Yup, that is how we decided. We simply wrote our names on small pieces of paper, and we randomly selected the SIB presenter – Raghd Magdy. We ended up with an amazing pitch. Here’s a recap of the event.
Tips for future action plans
I would like to share three tips that might help future TechWomen groups excel with their action plan.
- In any meeting, you need to answer this question: Who will do what, and when? Learn how to run a successful meeting because time is really limited throughout the program.
- As a team, you need to answer these questions: Is our project realistic? Can we imagine ourselves doing it when we get back home? If your answer is yes, then you are on the right track.
- Respect other team members’ ideas and background; this is how brainstorming blooms.
About the author
Dina Sayed has 11 years’ experience in software development with IBM. Dina worked as a software developer from 2004 through 2010. She has designed and implemented various solutions to leverage Arabic language support in IBM products. She also contributed in developing different open-source projects. She has hands-on experience with different programming languages, APIs, tools and IDEs. In 2011, Dina took on the role of technical project manager.
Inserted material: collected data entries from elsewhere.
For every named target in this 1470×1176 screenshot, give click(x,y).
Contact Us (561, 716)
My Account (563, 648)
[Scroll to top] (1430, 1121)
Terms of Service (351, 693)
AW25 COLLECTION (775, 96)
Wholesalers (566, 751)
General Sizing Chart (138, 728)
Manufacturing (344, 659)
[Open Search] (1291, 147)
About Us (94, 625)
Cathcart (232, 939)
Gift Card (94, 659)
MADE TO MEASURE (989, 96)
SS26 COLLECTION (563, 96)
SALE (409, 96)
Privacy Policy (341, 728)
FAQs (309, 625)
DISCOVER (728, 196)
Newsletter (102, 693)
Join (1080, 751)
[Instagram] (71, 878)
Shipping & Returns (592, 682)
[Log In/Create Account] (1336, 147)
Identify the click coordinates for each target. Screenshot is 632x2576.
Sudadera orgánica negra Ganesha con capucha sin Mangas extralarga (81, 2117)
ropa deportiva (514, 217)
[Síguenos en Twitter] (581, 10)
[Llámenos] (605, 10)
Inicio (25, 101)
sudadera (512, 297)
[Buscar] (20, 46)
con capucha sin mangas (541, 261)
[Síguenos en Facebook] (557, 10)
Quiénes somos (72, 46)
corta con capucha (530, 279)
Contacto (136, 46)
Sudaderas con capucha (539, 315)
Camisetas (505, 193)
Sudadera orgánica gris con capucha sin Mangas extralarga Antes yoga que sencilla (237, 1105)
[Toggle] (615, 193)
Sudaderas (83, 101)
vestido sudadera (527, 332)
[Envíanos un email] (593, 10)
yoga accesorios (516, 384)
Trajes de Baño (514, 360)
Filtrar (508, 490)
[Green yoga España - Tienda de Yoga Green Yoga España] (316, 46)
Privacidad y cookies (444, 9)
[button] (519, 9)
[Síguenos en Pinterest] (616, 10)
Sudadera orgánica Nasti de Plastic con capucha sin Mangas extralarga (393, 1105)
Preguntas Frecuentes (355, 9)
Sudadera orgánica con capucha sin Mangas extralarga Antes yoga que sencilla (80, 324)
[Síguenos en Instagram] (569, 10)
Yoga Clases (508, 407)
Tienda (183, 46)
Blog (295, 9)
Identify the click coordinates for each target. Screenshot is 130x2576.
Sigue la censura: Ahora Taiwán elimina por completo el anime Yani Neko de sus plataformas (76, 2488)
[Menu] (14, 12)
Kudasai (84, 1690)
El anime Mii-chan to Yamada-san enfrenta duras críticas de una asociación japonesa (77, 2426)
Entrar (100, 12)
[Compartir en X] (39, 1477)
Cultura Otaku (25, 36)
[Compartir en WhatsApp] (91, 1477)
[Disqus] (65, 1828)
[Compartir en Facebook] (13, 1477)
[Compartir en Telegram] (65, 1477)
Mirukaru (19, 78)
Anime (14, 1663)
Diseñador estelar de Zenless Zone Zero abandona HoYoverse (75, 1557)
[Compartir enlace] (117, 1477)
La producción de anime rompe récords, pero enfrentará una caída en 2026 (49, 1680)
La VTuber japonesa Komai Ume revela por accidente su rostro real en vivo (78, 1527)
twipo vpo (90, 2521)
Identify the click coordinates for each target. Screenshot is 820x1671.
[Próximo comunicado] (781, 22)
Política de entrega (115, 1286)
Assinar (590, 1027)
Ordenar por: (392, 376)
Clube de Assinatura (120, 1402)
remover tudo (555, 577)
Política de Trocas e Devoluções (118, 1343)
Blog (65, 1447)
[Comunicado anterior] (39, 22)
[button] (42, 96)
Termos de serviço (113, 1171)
She is a certified Master IT Specialist through The Open Group, a global certification program for accrediting professional skills, knowledge and practical experience for IT specialists. She is also a member of the North Africa Technical Expert Council, an affiliate to IBM Academy of Technology. Dina has a bachelor’s degree in communication and electronics engineering from Cairo University. In December 2014, she earned her master’s degree with merit in natural language processing from the University of Nottingham – UK Campus.